The LSU AgCenter Hammond Research Station created a new outreach program in 2015 to annually introduce and distribute unfamiliar, non-patented plants to Louisiana’s ornamental nursery and landscape industry. Plant species or varieties selected for the program suffer from limited or no commercial avail­ability and use in the state, but evidence suggests they have excellent landscape performance potential in the challenging Gulf South climate.

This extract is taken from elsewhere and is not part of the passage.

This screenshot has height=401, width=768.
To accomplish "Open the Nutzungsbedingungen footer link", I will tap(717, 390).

While this program is not an official trial study, the industry may benefit from learning about and receiving these stock plants for evaluation of growth characteristics or customer interest. Nurseries may be able to broaden their product lines, and landscapers could diversify their plant material palettes to enhance profitability, while increased distribution of these plants will help pre­serve unique varieties.

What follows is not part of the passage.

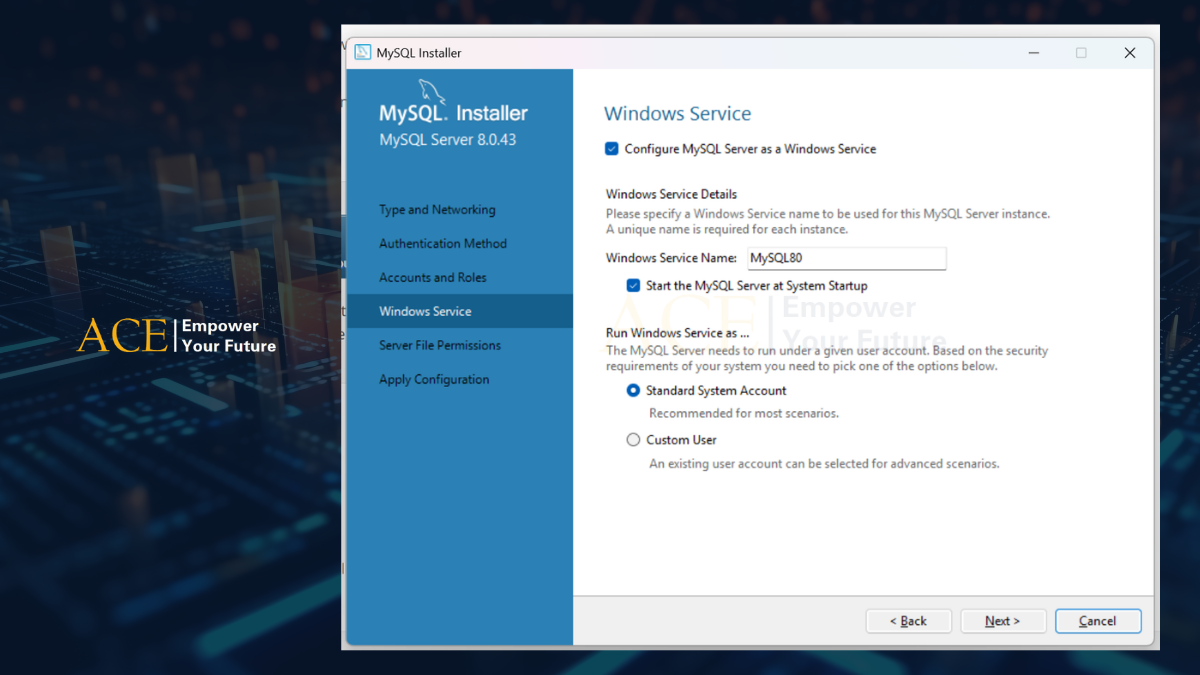Open the Authentication Method step
1200x675 pixels.
(442, 244)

Using plant material free from propagation regulations can present a significant cost savings to the indus­try when introducing alternative vari­ety selections. A core component of the program is offering “unprotected” plants that can be propagated without any restrictions. Increasing numbers of newly developed varieties on the market carry invention patents, and protect­ing the inventor’s development costs is important. Patented plants, however, generally require a license to propagate and payment of royalties to the inven­tor. Another form of protection enables companies to trademark existing unpro­tected varieties under a new name, which prevents anyone else from propagating and selling the plant with the trademarked name. Because both types of protected plants are generally more expensive, the Plants with Potential pro­gram helps the industry by identifying a good mix of economically-grown companion plants to sell alongside premium varieties.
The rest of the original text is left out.